The sharp blade of the antique Japanese sword was poised, its tip resting on my index finger by the sheath. Sensei – my teacher – stood two feet away from me. His sword was sheathed as he regarded me with fierce concentration. For the first time in 24 years, I saw fear in his eyes.
Only ten minutes ago, everything seemed fine. Our small sword class did our draws and our cuts while receiving ongoing corrections on how to handle our inherently dangerous blades better, with more control. The how, the why – and especially, the things we should never do.
“Don’t hand your sword to your attacker.”
When you draw, the handle of your sword shouldn’t to toward the bad guy. He’s supposed to get the sharp end of the blade – not an opportunity to steal your blade from you.
But to do that, you keep the grip close and draw almost up, not forward. Doing that, while you drop in the knee and bend the hips, lets you draw and sheathe a much longer sword, too. I was excited at the revelation. Me, with my short arms and stout, hourglass figure, could now draw and sheathe my husband’s rather long sword.
Well, barely. Sensei narrowed his eyes every so often and stopped to watch me, and told me to change this or that – and I tried.
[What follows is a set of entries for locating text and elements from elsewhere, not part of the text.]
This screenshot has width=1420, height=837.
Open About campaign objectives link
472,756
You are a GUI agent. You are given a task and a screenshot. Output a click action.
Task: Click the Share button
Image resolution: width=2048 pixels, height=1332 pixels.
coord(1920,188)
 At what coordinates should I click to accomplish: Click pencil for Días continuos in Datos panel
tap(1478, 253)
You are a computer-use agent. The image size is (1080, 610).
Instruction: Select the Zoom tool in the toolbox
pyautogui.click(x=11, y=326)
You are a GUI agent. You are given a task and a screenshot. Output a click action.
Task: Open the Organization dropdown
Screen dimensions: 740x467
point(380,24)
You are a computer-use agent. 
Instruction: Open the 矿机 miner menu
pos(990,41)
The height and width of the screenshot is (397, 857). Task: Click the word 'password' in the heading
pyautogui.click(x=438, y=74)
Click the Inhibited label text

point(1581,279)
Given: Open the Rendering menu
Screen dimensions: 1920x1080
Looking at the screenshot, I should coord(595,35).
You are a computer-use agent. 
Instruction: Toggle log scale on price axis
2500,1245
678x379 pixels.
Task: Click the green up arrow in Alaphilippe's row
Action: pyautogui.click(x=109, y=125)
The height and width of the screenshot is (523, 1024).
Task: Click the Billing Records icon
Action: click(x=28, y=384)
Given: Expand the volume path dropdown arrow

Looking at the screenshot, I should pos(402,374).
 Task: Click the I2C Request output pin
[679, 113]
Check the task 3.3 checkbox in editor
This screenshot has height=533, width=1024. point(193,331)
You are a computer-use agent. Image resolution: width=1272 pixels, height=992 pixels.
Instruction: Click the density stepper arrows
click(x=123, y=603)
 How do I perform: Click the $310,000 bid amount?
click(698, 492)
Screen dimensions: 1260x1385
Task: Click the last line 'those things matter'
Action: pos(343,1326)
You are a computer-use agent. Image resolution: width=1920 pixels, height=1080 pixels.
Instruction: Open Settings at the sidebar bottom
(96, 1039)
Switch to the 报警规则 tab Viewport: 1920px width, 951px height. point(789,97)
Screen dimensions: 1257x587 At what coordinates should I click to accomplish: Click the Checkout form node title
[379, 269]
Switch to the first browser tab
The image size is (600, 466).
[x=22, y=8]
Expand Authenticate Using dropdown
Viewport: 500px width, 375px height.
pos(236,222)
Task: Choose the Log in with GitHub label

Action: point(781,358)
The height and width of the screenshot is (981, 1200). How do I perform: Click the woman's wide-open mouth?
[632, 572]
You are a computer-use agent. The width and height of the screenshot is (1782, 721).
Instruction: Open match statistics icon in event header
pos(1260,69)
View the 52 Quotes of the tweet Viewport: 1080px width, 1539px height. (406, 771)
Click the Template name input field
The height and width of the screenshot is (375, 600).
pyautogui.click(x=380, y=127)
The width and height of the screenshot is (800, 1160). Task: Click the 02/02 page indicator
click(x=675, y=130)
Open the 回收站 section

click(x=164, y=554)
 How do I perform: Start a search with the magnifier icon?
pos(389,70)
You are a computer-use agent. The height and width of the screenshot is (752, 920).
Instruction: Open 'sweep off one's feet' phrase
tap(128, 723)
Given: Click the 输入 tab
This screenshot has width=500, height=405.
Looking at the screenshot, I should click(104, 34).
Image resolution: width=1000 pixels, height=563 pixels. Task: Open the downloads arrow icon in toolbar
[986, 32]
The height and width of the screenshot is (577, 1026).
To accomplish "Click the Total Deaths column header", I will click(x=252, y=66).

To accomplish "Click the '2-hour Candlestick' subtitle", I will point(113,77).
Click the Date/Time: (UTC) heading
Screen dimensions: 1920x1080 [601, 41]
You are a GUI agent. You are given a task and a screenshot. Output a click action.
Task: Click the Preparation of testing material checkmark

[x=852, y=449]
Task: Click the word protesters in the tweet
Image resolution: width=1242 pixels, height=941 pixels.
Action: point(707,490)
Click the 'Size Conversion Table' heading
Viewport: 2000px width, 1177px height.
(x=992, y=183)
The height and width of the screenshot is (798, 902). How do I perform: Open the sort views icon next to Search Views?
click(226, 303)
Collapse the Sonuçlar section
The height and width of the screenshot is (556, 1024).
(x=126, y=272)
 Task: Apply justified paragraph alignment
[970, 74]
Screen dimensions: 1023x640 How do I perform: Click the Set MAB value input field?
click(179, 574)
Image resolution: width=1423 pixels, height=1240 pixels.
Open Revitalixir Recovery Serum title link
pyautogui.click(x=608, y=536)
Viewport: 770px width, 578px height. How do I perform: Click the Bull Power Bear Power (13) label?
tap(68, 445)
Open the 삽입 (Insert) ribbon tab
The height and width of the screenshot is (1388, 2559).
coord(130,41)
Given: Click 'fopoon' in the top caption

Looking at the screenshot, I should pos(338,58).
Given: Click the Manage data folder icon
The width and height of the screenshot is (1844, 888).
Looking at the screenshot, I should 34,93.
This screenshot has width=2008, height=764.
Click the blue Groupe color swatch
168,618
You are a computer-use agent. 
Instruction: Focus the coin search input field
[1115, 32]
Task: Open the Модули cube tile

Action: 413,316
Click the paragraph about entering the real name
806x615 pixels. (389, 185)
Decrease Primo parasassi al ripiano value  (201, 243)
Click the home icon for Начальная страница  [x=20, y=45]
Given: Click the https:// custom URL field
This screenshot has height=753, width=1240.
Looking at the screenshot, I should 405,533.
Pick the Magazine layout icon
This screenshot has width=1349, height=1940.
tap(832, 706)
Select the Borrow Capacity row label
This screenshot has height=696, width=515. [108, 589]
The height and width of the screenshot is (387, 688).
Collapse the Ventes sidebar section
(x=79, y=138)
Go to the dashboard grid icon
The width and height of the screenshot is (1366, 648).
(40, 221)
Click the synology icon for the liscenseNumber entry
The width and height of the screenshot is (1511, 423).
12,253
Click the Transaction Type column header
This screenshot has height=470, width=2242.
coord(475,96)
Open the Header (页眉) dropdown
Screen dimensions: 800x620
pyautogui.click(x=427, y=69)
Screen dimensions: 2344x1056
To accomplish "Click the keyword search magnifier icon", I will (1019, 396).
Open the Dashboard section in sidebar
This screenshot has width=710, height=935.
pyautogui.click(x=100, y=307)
I really, really tried. He, after all, had looked so poised and balanced. His blade flicked out like lightining, he drew it back nice and smooth. Plenty of space, room to spare. I tried to emulate every nuance of his posture.
“You don’t need to make those big curves,” he said.
But there was a reason for me making all that “unnecessary movement.”
I raised my hand.
“Speaking of curves, Sensei,” I said, trying to find dignified words and failing, “The draw’s okay, but when I sheathe, I always feel like I’m gonna cut my boob off!”
Time came to a standstill.
Dignity, always dignity.
The senior student in front of me – the one who had so much fun proofreading my erotic fiction – choked back a snicker. We all worked hard to keep our grins in check. Sensei came close to me. “Go ahead, do it so I can see.”
And I did.
And he tried to fix it, step by painful step.
Yep, an accidental masectomy was definitely a possibility. My boob was in the way. No wonder I didn’t look like he did, all balanced and poised, with time and room to spare. He didn’t have to navigate dangerous curves.
Ten minutes of antique, razor-sharp steel moving between us. Minute adjustments. Large suggestions. Honest effort on both parts.
Yet the boob was still in the way.
“Move your sheath back some more. Even more. All the way back.”
The dangerous curves remained.
His eyes were wide with alarm by then. Had I really been cutting it this close all these practices? It doesn’t take much for a razor-sharp blade to slice through fabric, through skin.
“Move your sheath lower,” he said. He grabbed my sheath, belt and hakama and all, and yanked it down.
Hips, you see. Yet another set of dangerous curves to navigate.
“Would it help if I wore my obi lower on my hips? Instead of on my waist?”
“Most definitely.” He gave an empathic nod. “Work on that.”
We bowed. The class bowed, first to our swords, then to our teacher, and last to the shinza in the corner of the room.
Thank you, my husband’s sword, for not biting me. Thank you, my teacher, for guiding me. Thank you, Spirit, for opening my mind so I can learn.
No more snickers, no more double entendres on “getting the sword up.”
We all cut it a bit too close, every so often.
We each have our own set of dangerous curves.